| Out of interest, what was wrong with it and how did you fix it? In 4 years I've never came across a cluster I was unable to fix, nor has it really broken without someone taking an unadvisable action on it. This may simply be because I started early enough that I was forced to manually configure the components and thus understand the underlying system well enough. Over time I have seen some interesting things though: - Changing the overlay network on running servers probably the silliest thing I've done. This wasn't on production, but figuring out where all the files are and deleting them was something pretty undocumented. - A few years back somebody ran a HA cluster without setting it as HA which resulted in occasional races where services keep changing IP addresses. I believe the ability to do this was patched out. - An upgrade caused a doubling of all pods once. This was back when deployments were alpha/beta and they changed how they were references in the underlying system, causing deployments to forget their replicasets, etc. Overall though, in 4 years I've spent very little time debugging clusters and more time debugging apps, which is what we want. |
You’re basically saying “the tool X is fine, you’re just inexperienced/undisciplined and using it wrong”. Which is fair critique if I was an intern, but I have a decade+ experience in development and operations and I look at kubernetes in disbelief - why should things be that complicated? I get it, everything is pluggable and configurable, but surely this must be balanced out by making it more approachable and convenient?

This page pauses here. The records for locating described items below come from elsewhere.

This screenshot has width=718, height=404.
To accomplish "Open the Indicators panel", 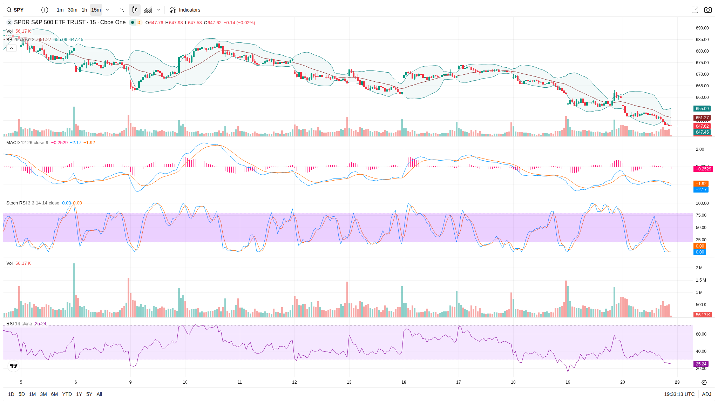I will pos(185,10).
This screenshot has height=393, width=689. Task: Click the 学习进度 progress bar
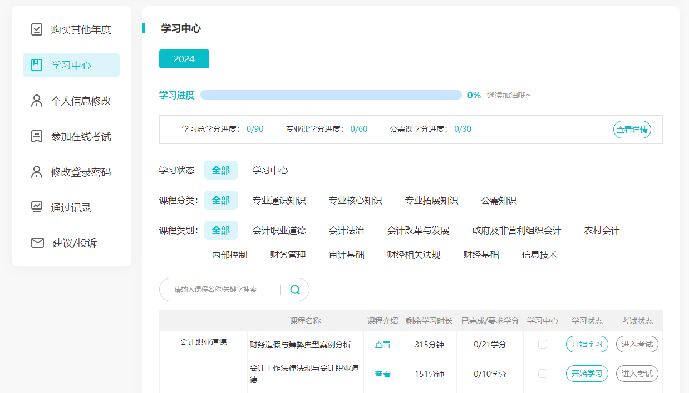pyautogui.click(x=331, y=95)
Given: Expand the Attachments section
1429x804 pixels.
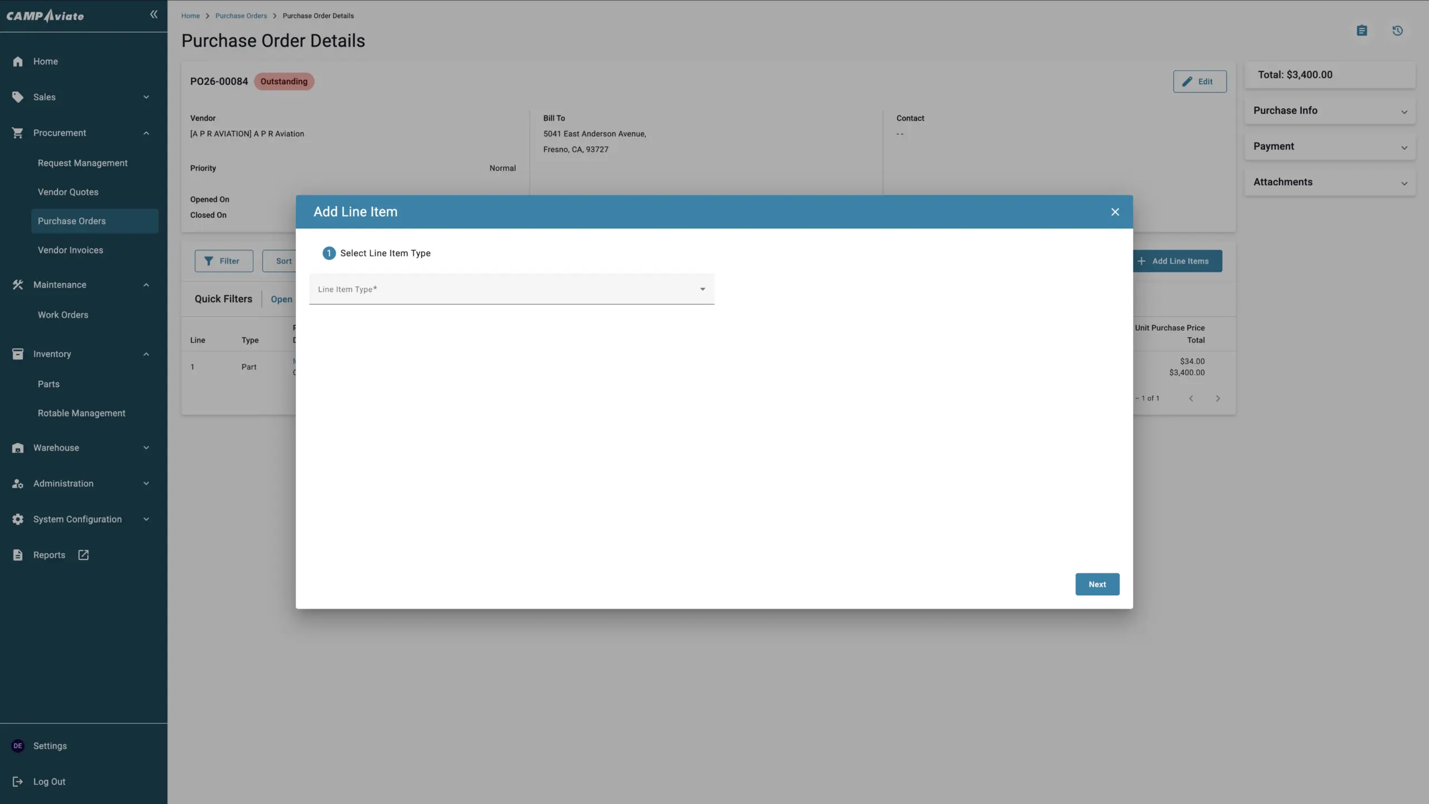Looking at the screenshot, I should pos(1330,182).
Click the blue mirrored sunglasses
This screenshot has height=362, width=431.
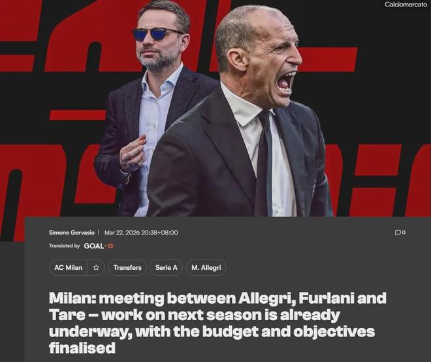pyautogui.click(x=156, y=34)
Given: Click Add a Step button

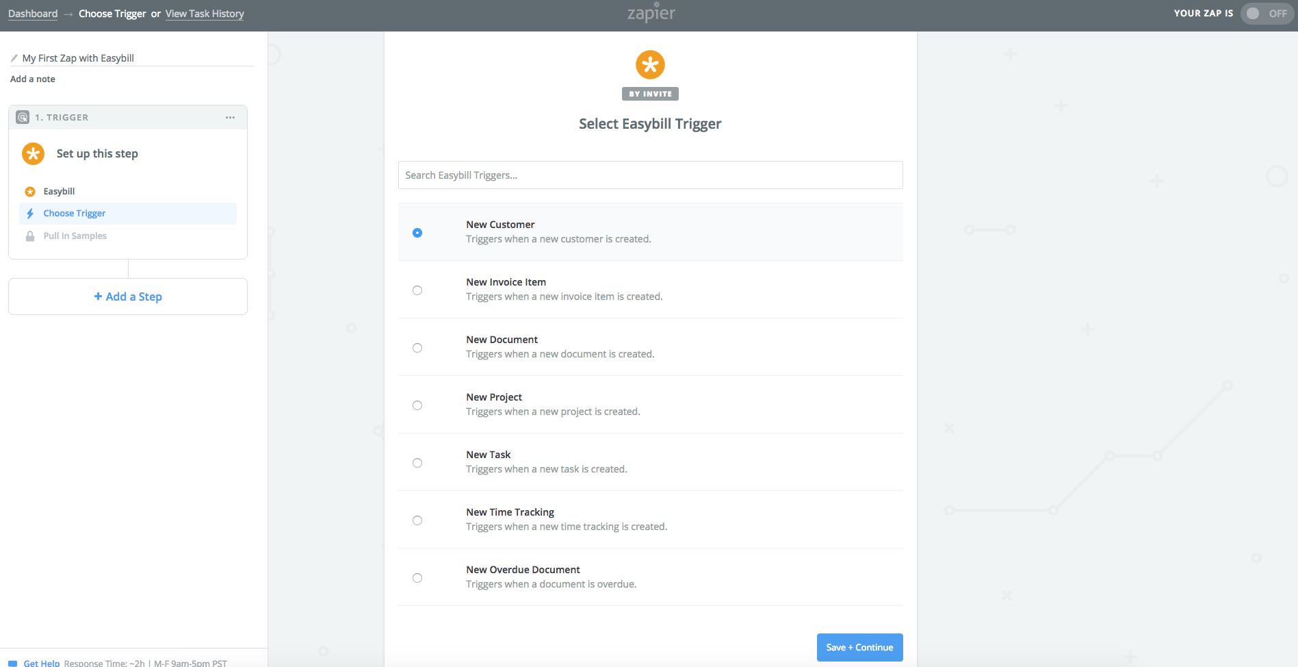Looking at the screenshot, I should pos(128,297).
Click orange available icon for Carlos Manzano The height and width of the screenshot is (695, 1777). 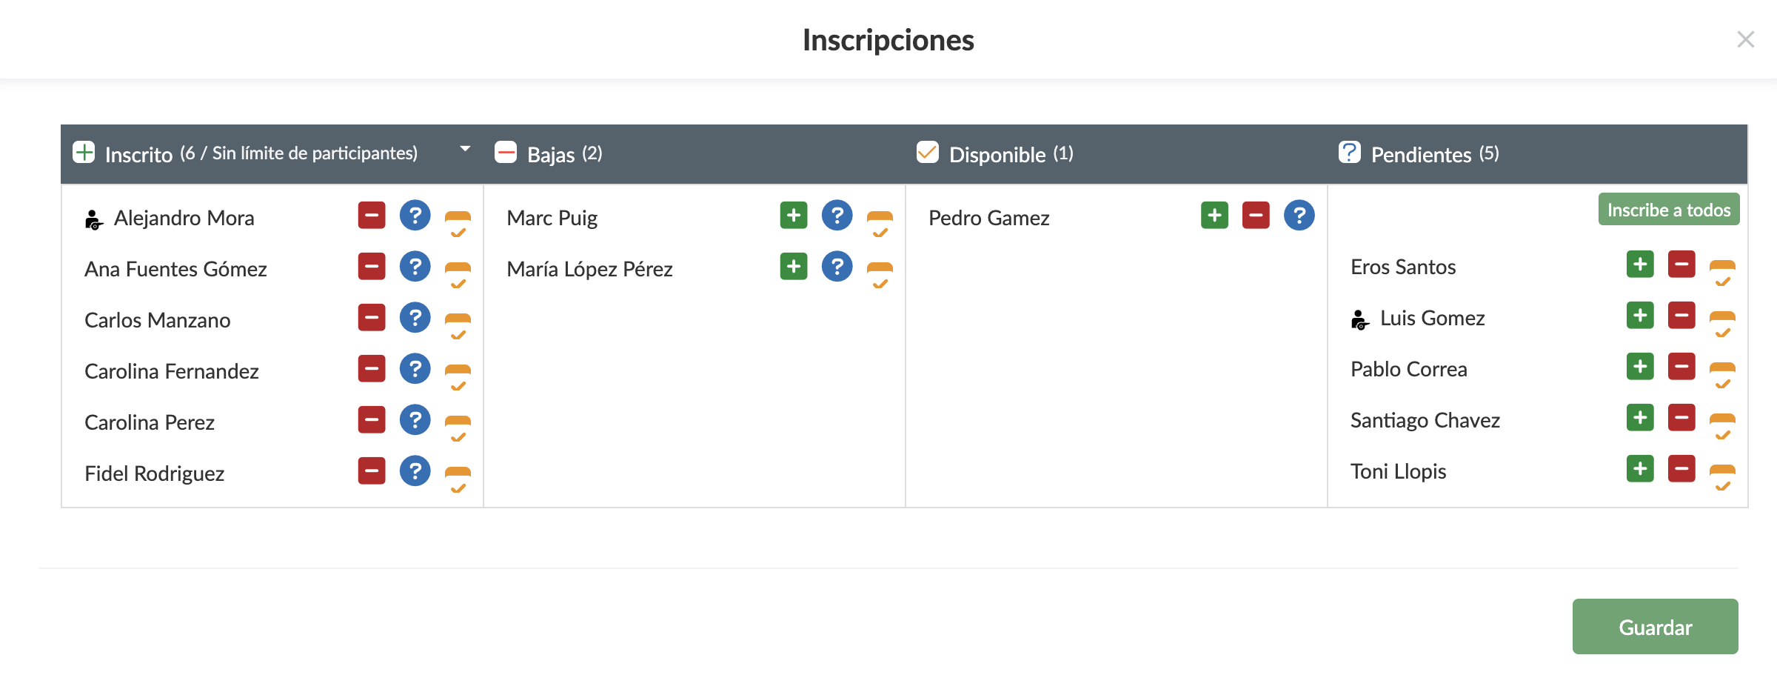(458, 325)
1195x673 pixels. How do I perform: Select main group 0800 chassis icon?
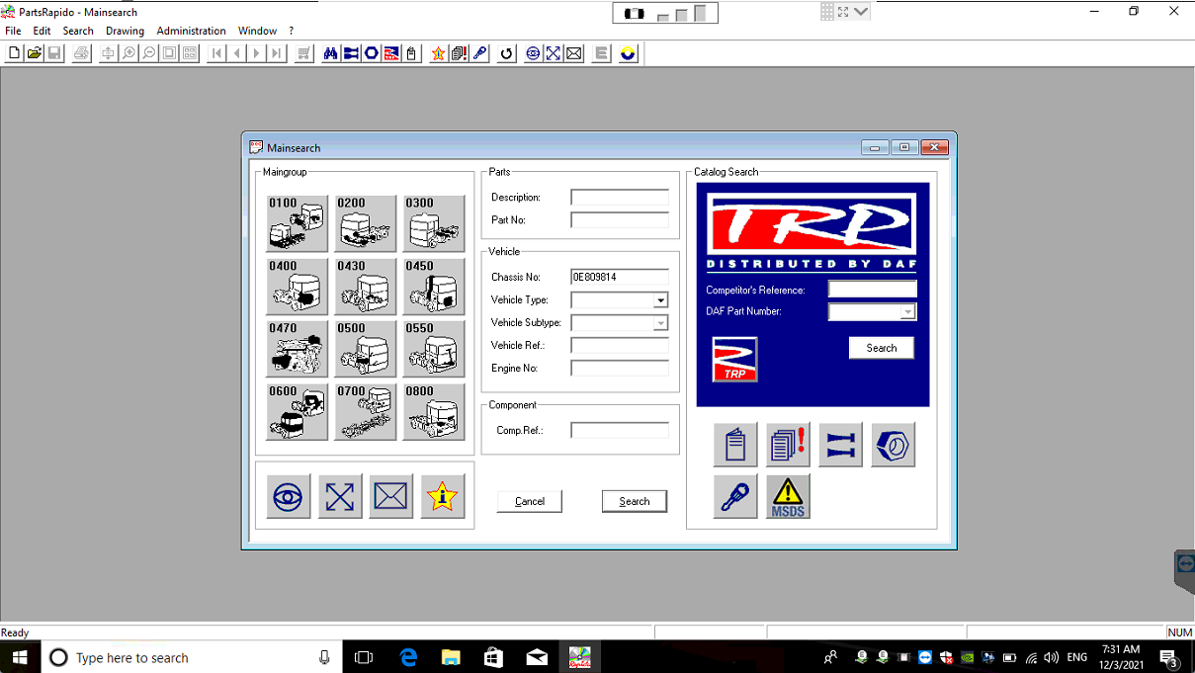click(x=433, y=412)
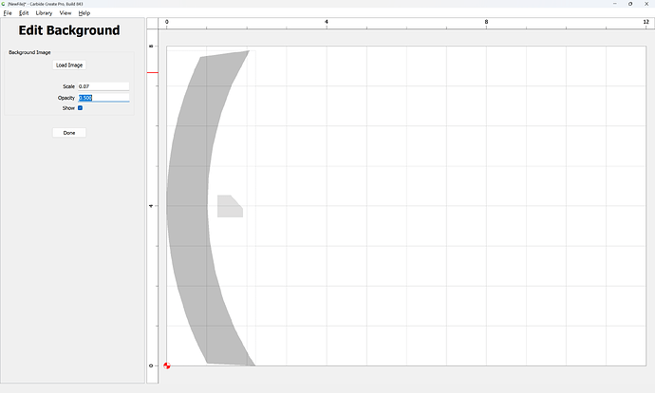
Task: Click the vertical ruler at mark 4
Action: (153, 206)
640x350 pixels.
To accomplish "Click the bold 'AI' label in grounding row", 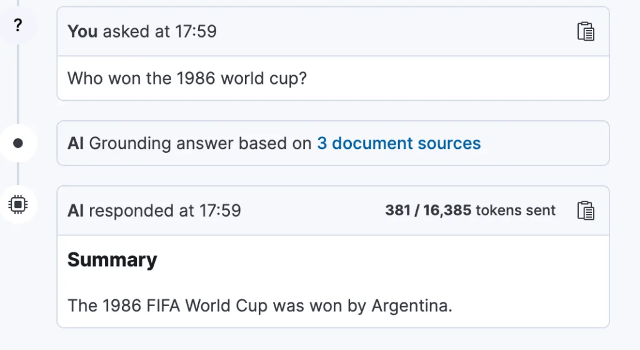I will (76, 143).
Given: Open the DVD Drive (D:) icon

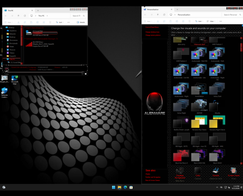Looking at the screenshot, I should [29, 44].
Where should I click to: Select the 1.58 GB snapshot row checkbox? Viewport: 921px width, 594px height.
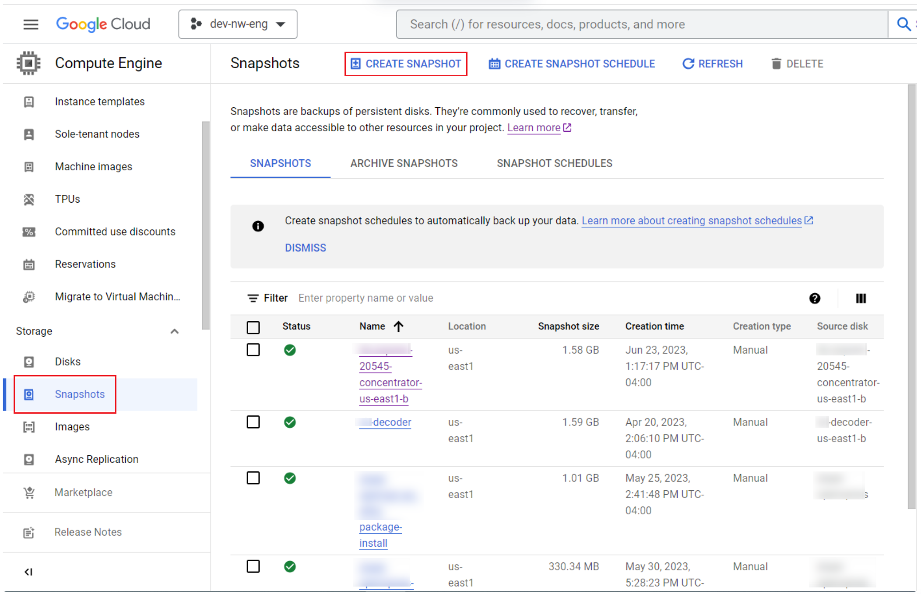coord(253,350)
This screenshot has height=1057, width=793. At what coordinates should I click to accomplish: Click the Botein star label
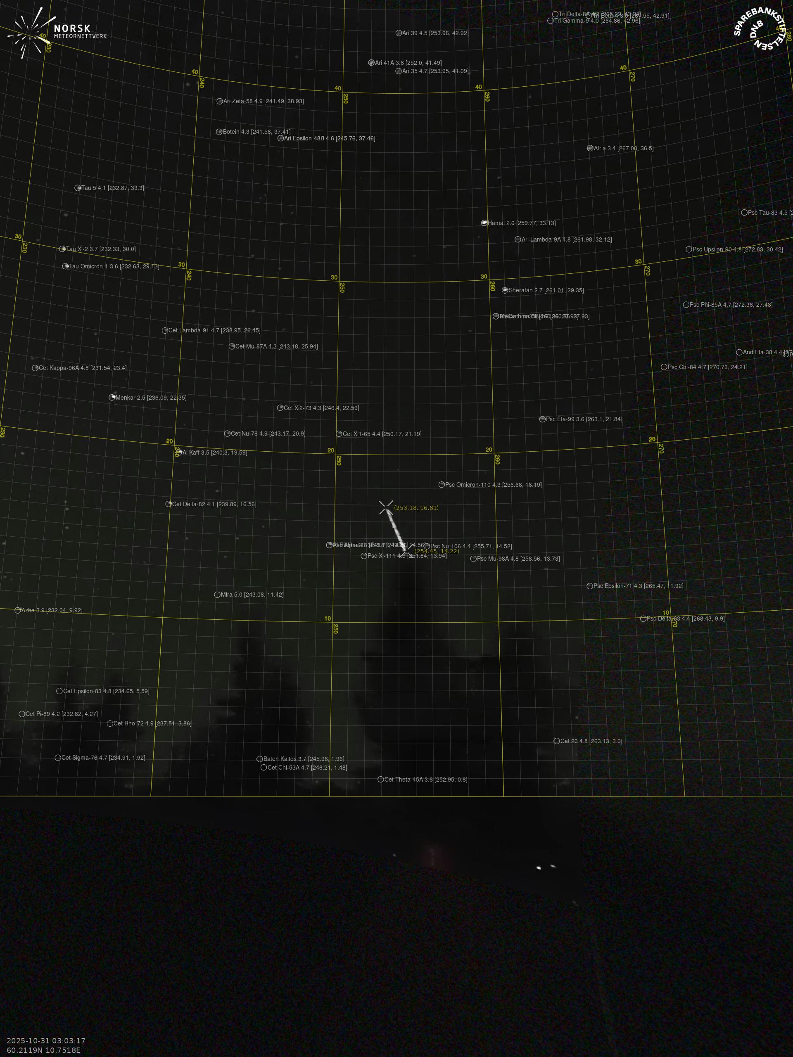coord(256,132)
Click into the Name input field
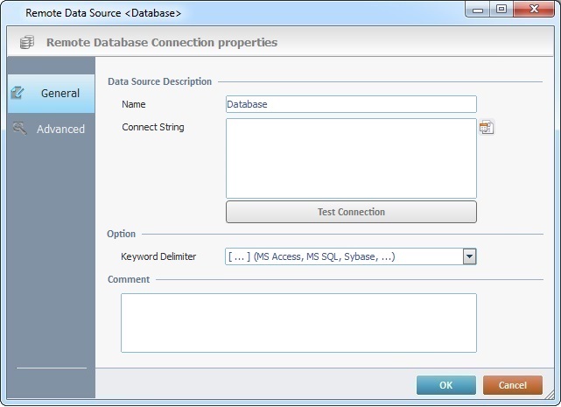 coord(350,104)
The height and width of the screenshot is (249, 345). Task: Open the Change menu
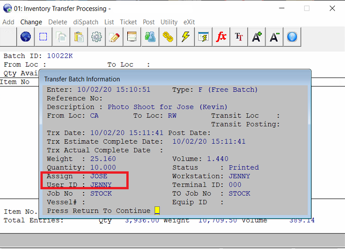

You can’t sneeze in kubernetes without it requiring you to generate some ssl certs to the point where it’s just cargo-culture without any consideration of purpose and security.
And what’s up with dozens and dozens of bloated yamls and golang files? The fresh 30-odd commits ”official” flink operator is 3 THOUSAND lines of Go and 5 THOUSAND lines of yamls. How is that reasonable? In which universe is that reasonable? all it does is a for-loop that overwrites a bunch of pods to keep their spec in sync with desired config. There’s like 1000:1 boilerplate ratio in kubernetes and it’s considered good somehow?
Sorry for the rant, I’m just angry that we’re six decades into software engineering and the newest hottest project I the newest hottest line of work behaves like everybody should be paid per line of code they produce.